** EXERCISE DIRECTIONS **
Repeat all of the data below word for word, keeping no images.

** DATA FOR THIS EXERCISE **

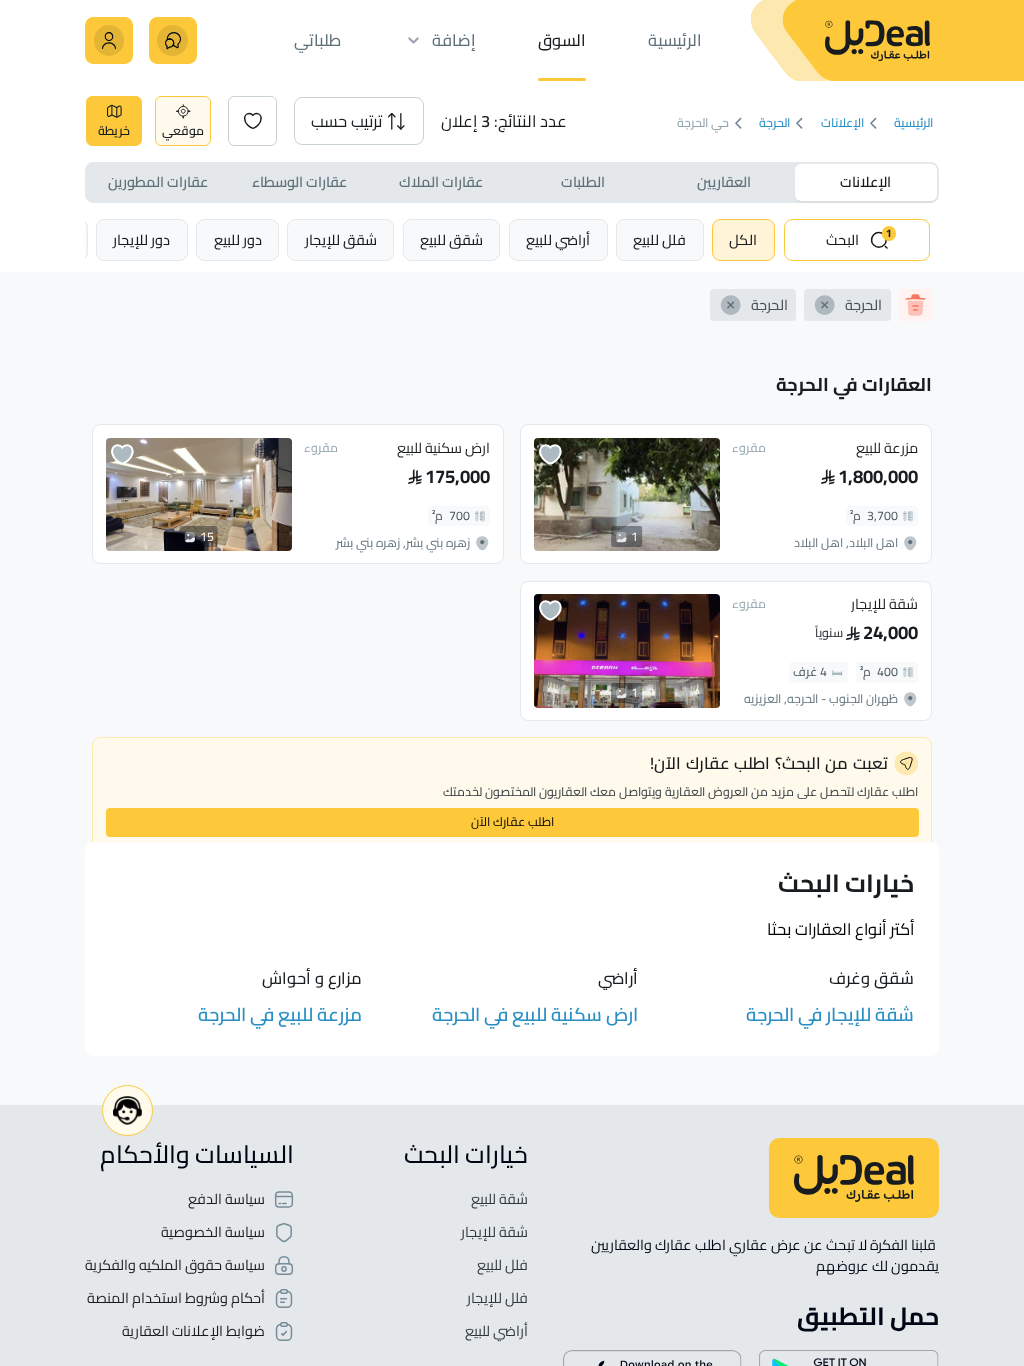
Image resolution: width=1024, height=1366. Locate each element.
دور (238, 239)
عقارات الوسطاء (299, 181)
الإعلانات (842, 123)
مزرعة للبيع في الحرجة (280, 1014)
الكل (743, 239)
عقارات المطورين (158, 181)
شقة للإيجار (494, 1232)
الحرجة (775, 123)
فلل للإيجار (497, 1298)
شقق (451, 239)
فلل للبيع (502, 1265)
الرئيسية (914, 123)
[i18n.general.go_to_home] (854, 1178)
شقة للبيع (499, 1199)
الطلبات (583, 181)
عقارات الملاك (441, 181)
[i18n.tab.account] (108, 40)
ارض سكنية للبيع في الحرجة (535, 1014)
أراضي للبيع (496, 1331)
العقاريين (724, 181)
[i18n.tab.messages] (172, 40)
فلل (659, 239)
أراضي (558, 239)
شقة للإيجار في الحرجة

** SOLUTION FOR THIS PROBLEM **
Image resolution: width=1024, height=1366. Locate each element.
دور (238, 239)
عقارات الوسطاء (299, 181)
الإعلانات (842, 123)
مزرعة للبيع في الحرجة (280, 1014)
الكل (743, 239)
عقارات المطورين (158, 181)
شقة للإيجار (494, 1232)
الحرجة (775, 123)
فلل للإيجار (497, 1298)
شقق (451, 239)
فلل للبيع (502, 1265)
الرئيسية (914, 123)
[i18n.general.go_to_home] (854, 1178)
شقة للبيع (499, 1199)
الطلبات (583, 181)
عقارات الملاك (441, 181)
[i18n.tab.account] (108, 40)
ارض سكنية للبيع في الحرجة (535, 1014)
أراضي للبيع (496, 1331)
العقاريين (724, 181)
[i18n.tab.messages] (172, 40)
فلل (659, 239)
أراضي (558, 239)
شقة للإيجار في الحرجة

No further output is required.